On June 1, 2016, the Securities and Exchange Commission (the “SEC”) announced a settlement with Blackstreet Capital Management, LLC (“BCM”), a Maryland-based private equity firm, and its principal, Murry Gunty, that could negatively impact the ability of private equity funds to charge transaction fees in the future.1 Private equity funds have long charged fees at the closing of portfolio company transactions for their work in facilitating those transactions. These fees have become an important aspect of private equity fund compensation.
The settlement indicates that the SEC may now be taking the position that in certain circumstances transaction fees may not be charged by private equity funds unless they are registered broker-dealers. Private equity funds have historically taken the position that their work in facilitating portfolio company transactions does not involve the activities that would require a broker-dealer registration. The historical lack of enforcement actions by the SEC against private equity funds for failing to be registered has lead the private equity industry to believe that the SEC (at least tacitly) agreed with them that transaction fees could be charged without a broker-dealer registration.

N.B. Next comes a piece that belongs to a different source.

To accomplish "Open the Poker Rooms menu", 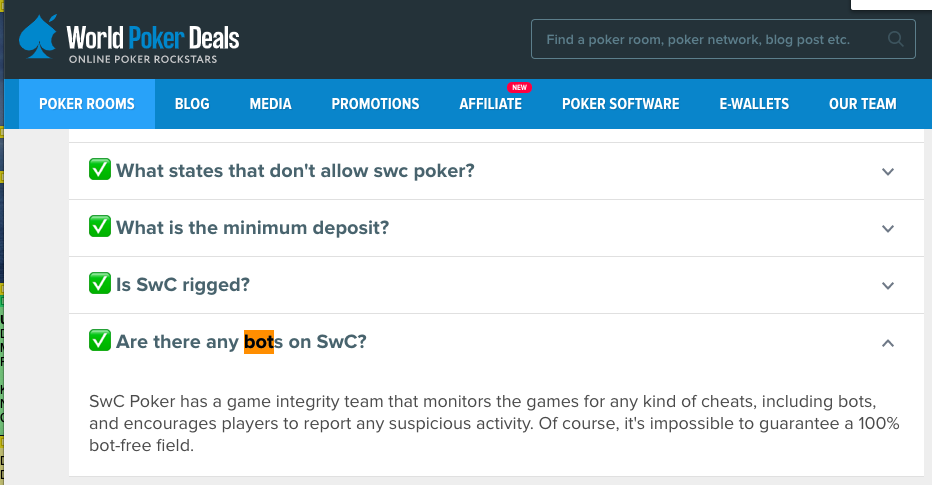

The recent settlement with BCM, however, calls this conclusion into question. It now appears that the SEC believes, at least in some circumstances, that private equity funds must be registered broker-dealers or collection of a transaction fee will be unlawful. If this settlement is indicative of a desire by the SEC to bring actions against private equity funds for failing to be registered, a substantial source of private equity fund revenue may be in jeopardy.
While all of the facts in the BCM matter cannot be gleaned from the settlement, the SEC alleged that in exchange for some $1.8 million in transaction fees over a period of seven years, BCM engaged in brokerage activities which required registration. The activities the SEC alleged required a broker-dealer registration included “soliciting deals, identifying buyers or sellers, negotiating and structuring transactions, arranging financing, and executing the transactions.” These activities are commonly undertaken by private equity funds executing portfolio company transactions.

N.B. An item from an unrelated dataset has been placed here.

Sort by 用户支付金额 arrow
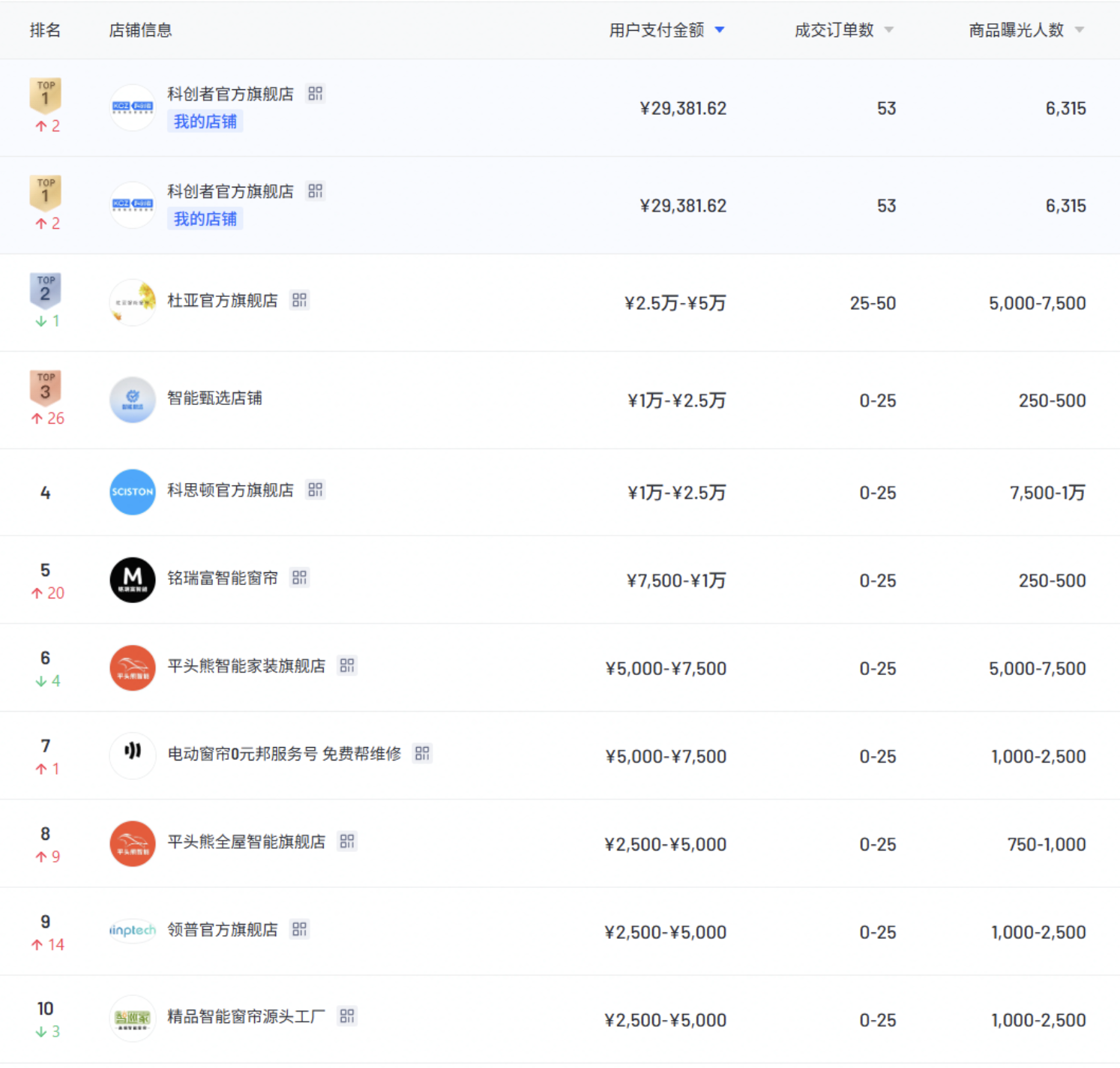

The Securities Exchange Act of 1934 (the “Exchange Act”) makes it unlawful for a “broker” to “effect any transactions in . . . any security . . . unless such broker or dealer is registered.” A “broker” is defined as “any person engaged in the business of effecting transactions in securities for the account of others.” Thus, a fund should only be required to register as a broker-dealer if it is “engaged in the business of effecting transaction” in securities for third parties.
Unfortunately, the Exchange Act does not define what constitutes being “engaged in the business of effecting transactions”. The only guidance we have comes from SEC pronouncements and enforcement actions, and the rulings of the federal courts who have evaluated the question.
In April 2013, David Blass, Chief Counsel of the SEC’s Division of Trading and Markets, spoke to a subcommittee of the American Bar Association on the issue of broker-dealer registration.2 He stated that a fund with a department of employees who sell interests in private funds could indicate that the adviser is “in the business” of effecting transactions in the private fund. Also, if an employee’s primary function is to solicit investors and/or the employee receives transaction-based compensation, then the employee also may be acting as a broker. Rule 3a4-1 under the Exchange Act describes the circumstances under which an issuer’s employees may effect transactions in the issuer’s securities without registration as brokers.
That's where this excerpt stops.